Start
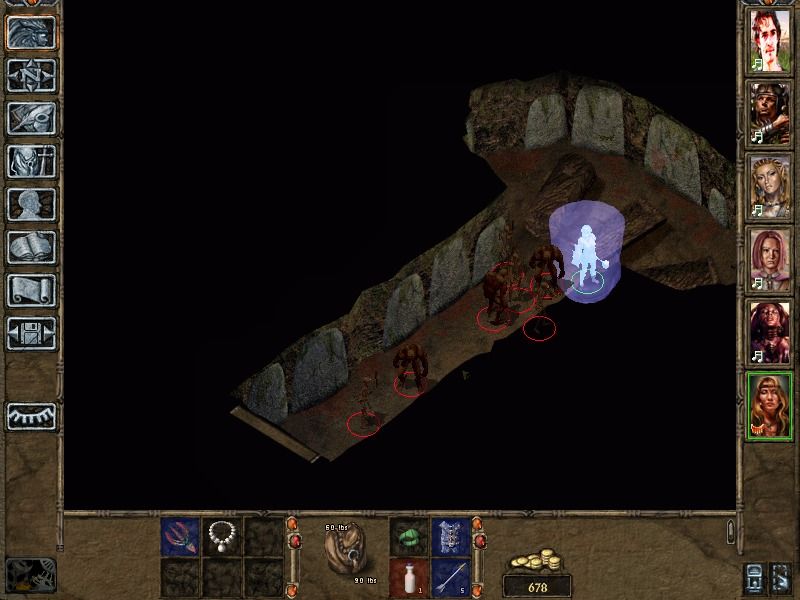Open the inventory screen button
This screenshot has width=800, height=600.
pyautogui.click(x=30, y=118)
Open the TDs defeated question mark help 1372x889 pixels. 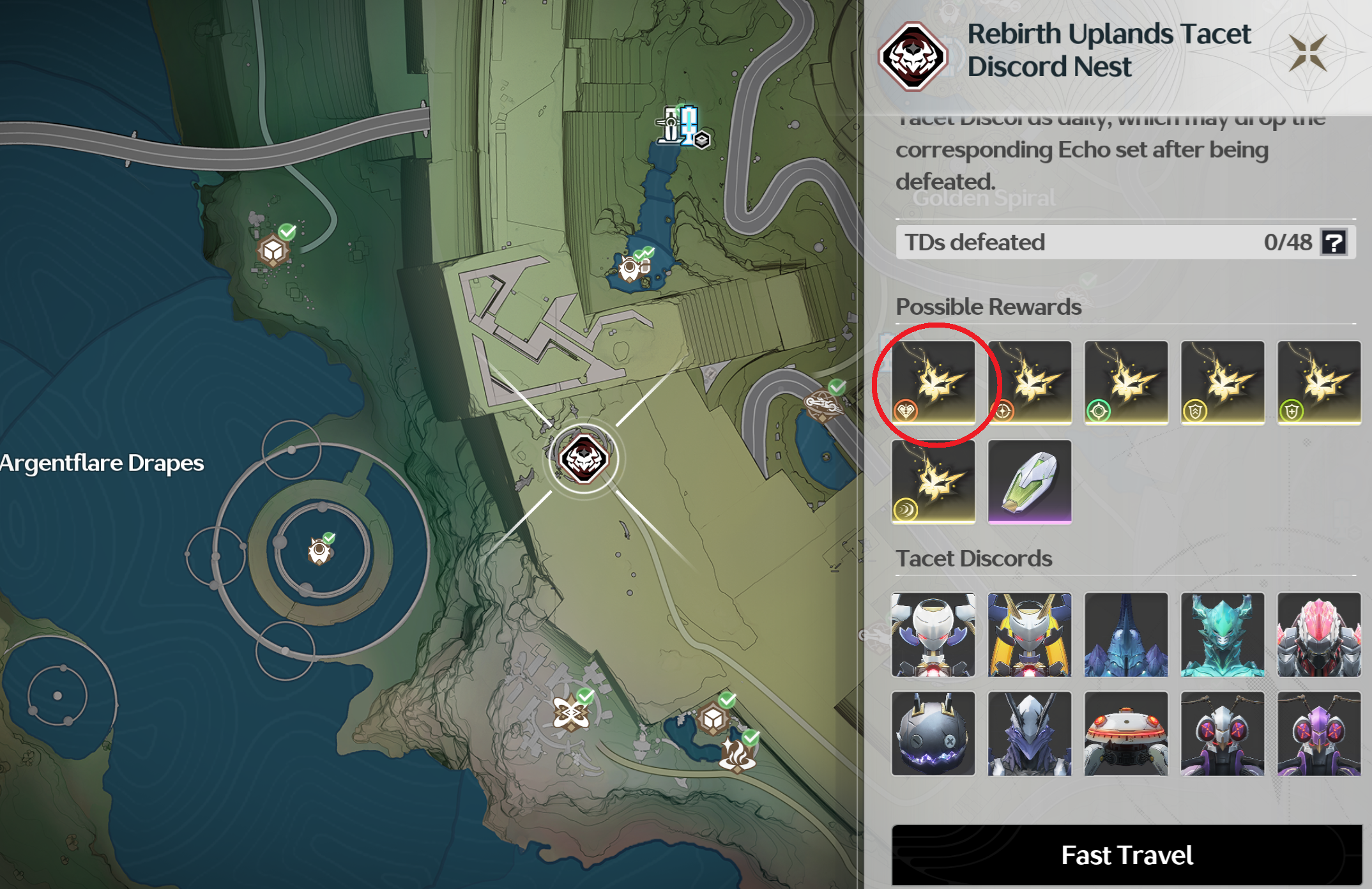coord(1334,243)
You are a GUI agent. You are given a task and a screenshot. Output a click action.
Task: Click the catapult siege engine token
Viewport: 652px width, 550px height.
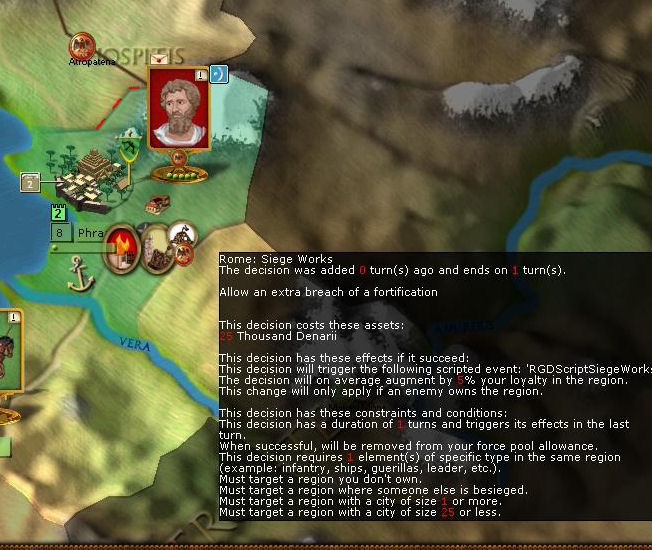point(183,236)
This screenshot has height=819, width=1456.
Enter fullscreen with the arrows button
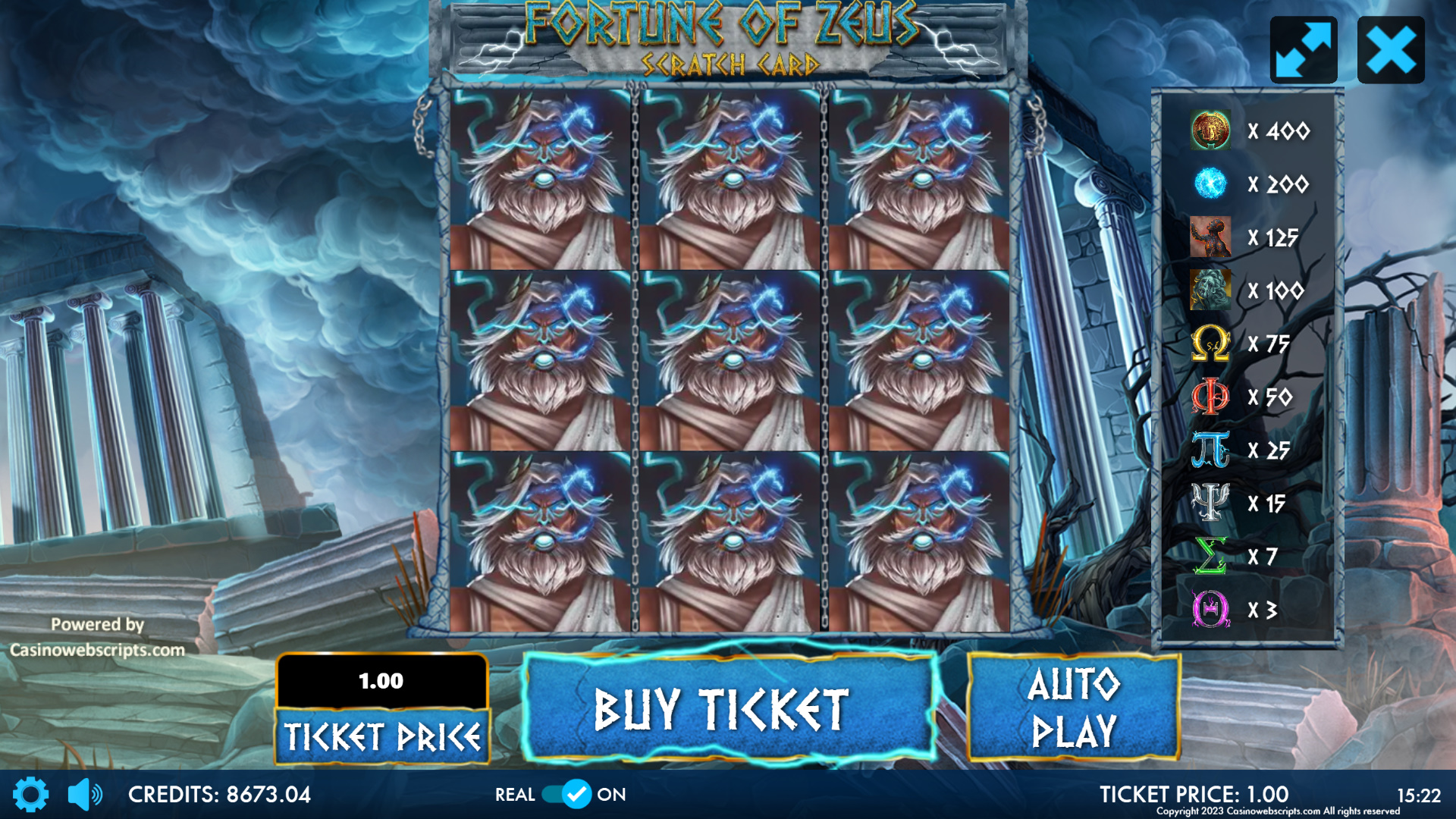click(1304, 50)
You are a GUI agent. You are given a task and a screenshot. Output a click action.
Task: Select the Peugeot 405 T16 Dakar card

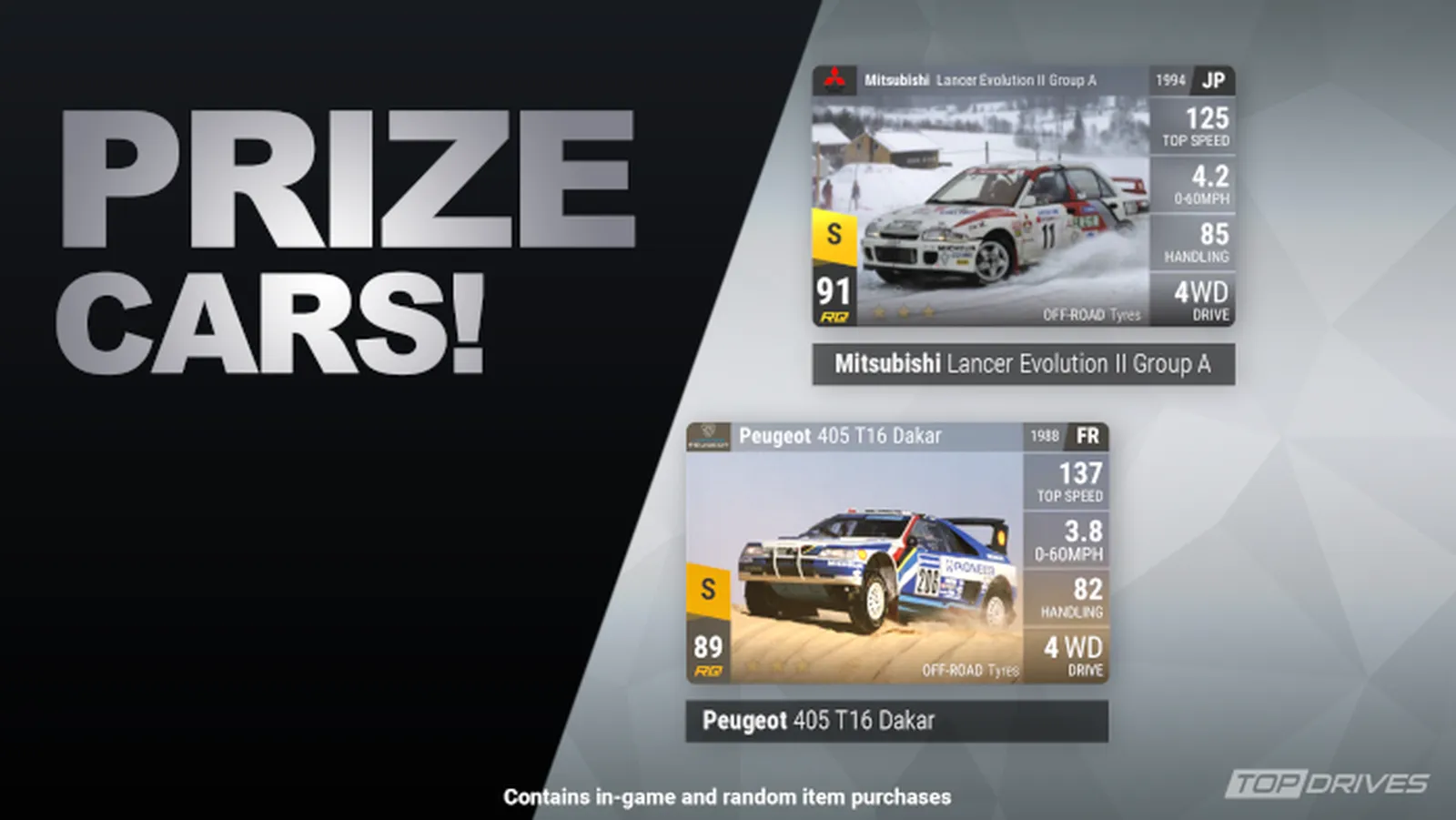[896, 552]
End
-- SHORT EXERCISE --
Copy each line of the entries above that contains the word "This". Matching is case-sensitive.

-- SOLUTION BELOW --
This screenshot has width=800, height=600.
This screenshot has height=819, width=1456.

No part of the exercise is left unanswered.